Asylanträge werden individuell vom Immigration and Refugee Board (IRB) bearbeitet. Die Kommissare berücksichtigen die Situation im Herkunftsland des Antragstellers. Aber Kanada hat 2019 wie in Europa auf die Verwendung einer Liste „sicherer Länder“ verzichtet. Es wird davon ausgegangen, dass Staatsangehörige dieser Länder grundsätzlich keinen Schutz benötigen.

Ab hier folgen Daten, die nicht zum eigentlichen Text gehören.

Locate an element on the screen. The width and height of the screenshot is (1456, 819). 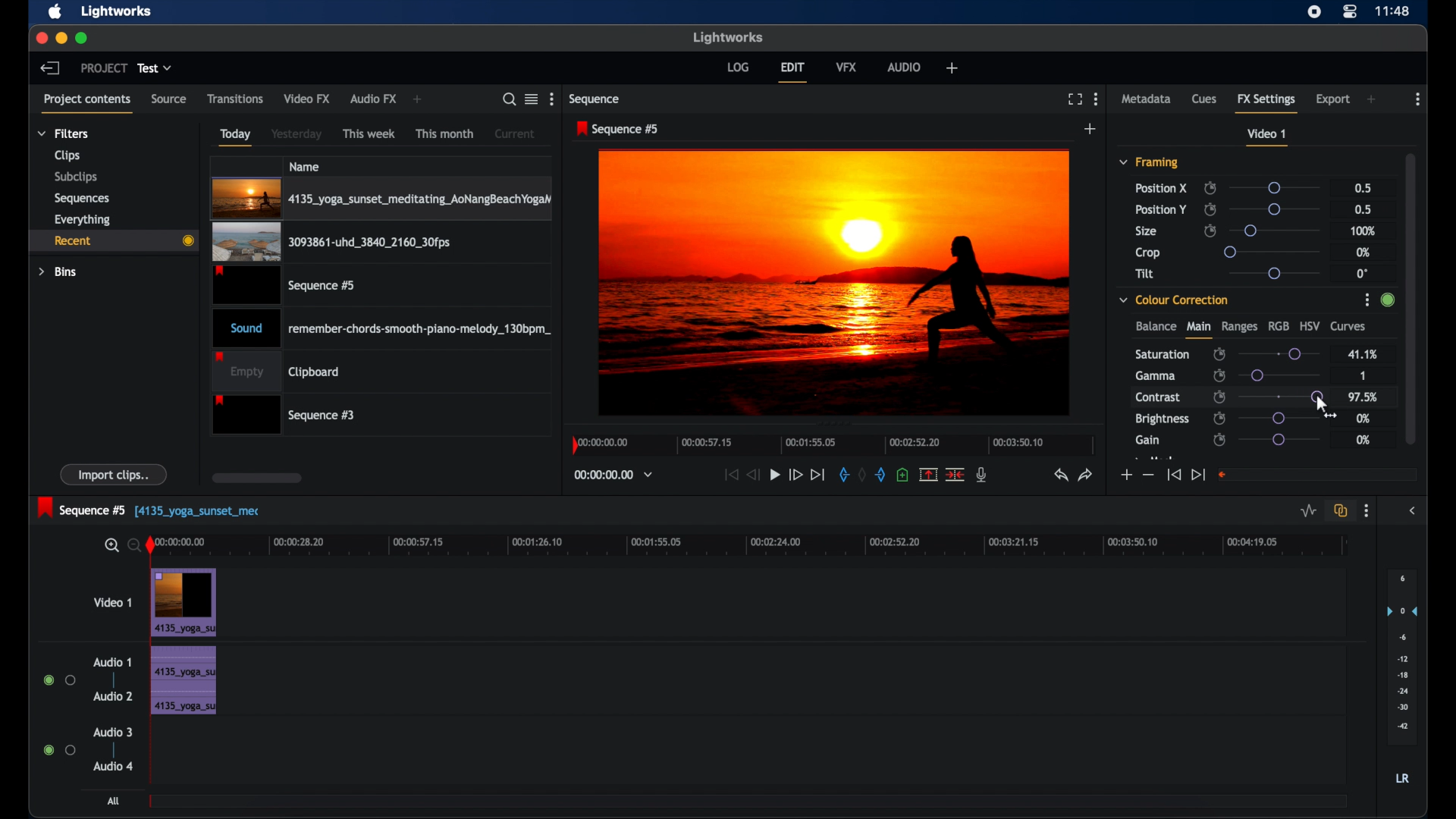
today is located at coordinates (235, 136).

Es scheint auch informelle Listen von Herkunftsländern zu geben, für die die Aufnahmeländer Anträge für weniger plausibel halten. „In Frankreich kommt es auf die Nationalität der Antragsteller an“, erklärt Catherine Wihtol de Wenden, Forschungsdirektorin am Nationalen Zentrum für wissenschaftliche Forschung, spezialisiert auf internationale Migrationsfragen.

Beispielsweise hat ein Afghane eine 65-prozentige Chance, den Flüchtlingsstatus zu erhalten, ein Afrikaner jedoch 10 %, unabhängig vom Profil der Person. Es gibt also auch unausgesprochene Auswahlen, die sich nach der Herkunft der Menschen richten.

Catherine Wihtol de Wenden, Forschungsdirektorin am National Center for Scientific Research

In Spanien kommt ein erheblicher Anteil der Bewerbungen aus lateinamerikanischen Ländern, insbesondere aus Venezuela, Kolumbien und Honduras. Allerdings sind die spanischen Behörden der Ansicht, dass die Situation in diesen Ländern nicht automatisch die Gewährung von Asyl rechtfertigt. Die Annahmequote für Bewerbungen aus Venezuela beträgt trotz der Krise in diesem Land nur 22 %, verglichen mit 94 % in Kanada. Für Kolumbien sind es 5 %, hier sind es 85 %.

„Jeder weiß es“

Die Auswirkungen dieser fehlenden globalen Politik in Bezug auf bestimmte Länder können wir am Beispiel Bangladeschs veranschaulichen, das im Jahr 2024 das zweitgrößte Herkunftsland von Asylbewerbern in Kanada war.

Im Jahr 2022 erhielt Kanada lediglich 845 Anfragen aus diesem Land. Im Jahr 2023 stiegen sie stark an, auf 4.400, und im Jahr 2024 explodierten sie mit 14.430 in nur 9 Monaten.

Es stimmt, dass dieses Land eine schwere politische und wirtschaftliche Krise erlebt hat. Aber macht es seine Bürger zu Opfern von Verfolgung? Die meisten Länder glauben nein. Im Durchschnitt gab Europa nur 4 % der Bewerber aus Bangladesch eine positive Antwort, Deutschland 9 %, Frankreich 5 %, das Vereinigte Königreich 27 % und die Vereinigten Staaten 22 %. Und Kanada? Bei 80 %.

Jeder weiß, dass es einfacher ist, nach Kanada zu kommen, wenn man den Flüchtlingsstatus erhalten möchte.

Michael Barutciski, Anwalt und Professor an der York University in Toronto

„Das war schon immer ein bisschen so. Aber es ist klar geworden: Wir kommen hier an und wissen, dass uns die Regierung in den nächsten drei, vier, fünf Jahren nicht ausweisen wird. Es gibt also kein Problem. Wir bleiben, unabhängig vom Status. Wir sind hier“, sagt Michael Barutciski.

Nicht allen Asylbewerbern wird der Flüchtlingsstatus zuerkannt. Einige verlassen das Land, nachdem sie abgelehnt wurden, andere verschwinden im Schatten und bleiben ohne Status in Kanada, oft vom System vergessen. Es gibt keine genauen Daten über die Zahl der illegalen Einwanderer im Land. Schätzungen schwanken im Allgemeinen zwischen 100.000 und 500.000, obwohl einige Quellen die Zahl sogar auf eine Million beziffern.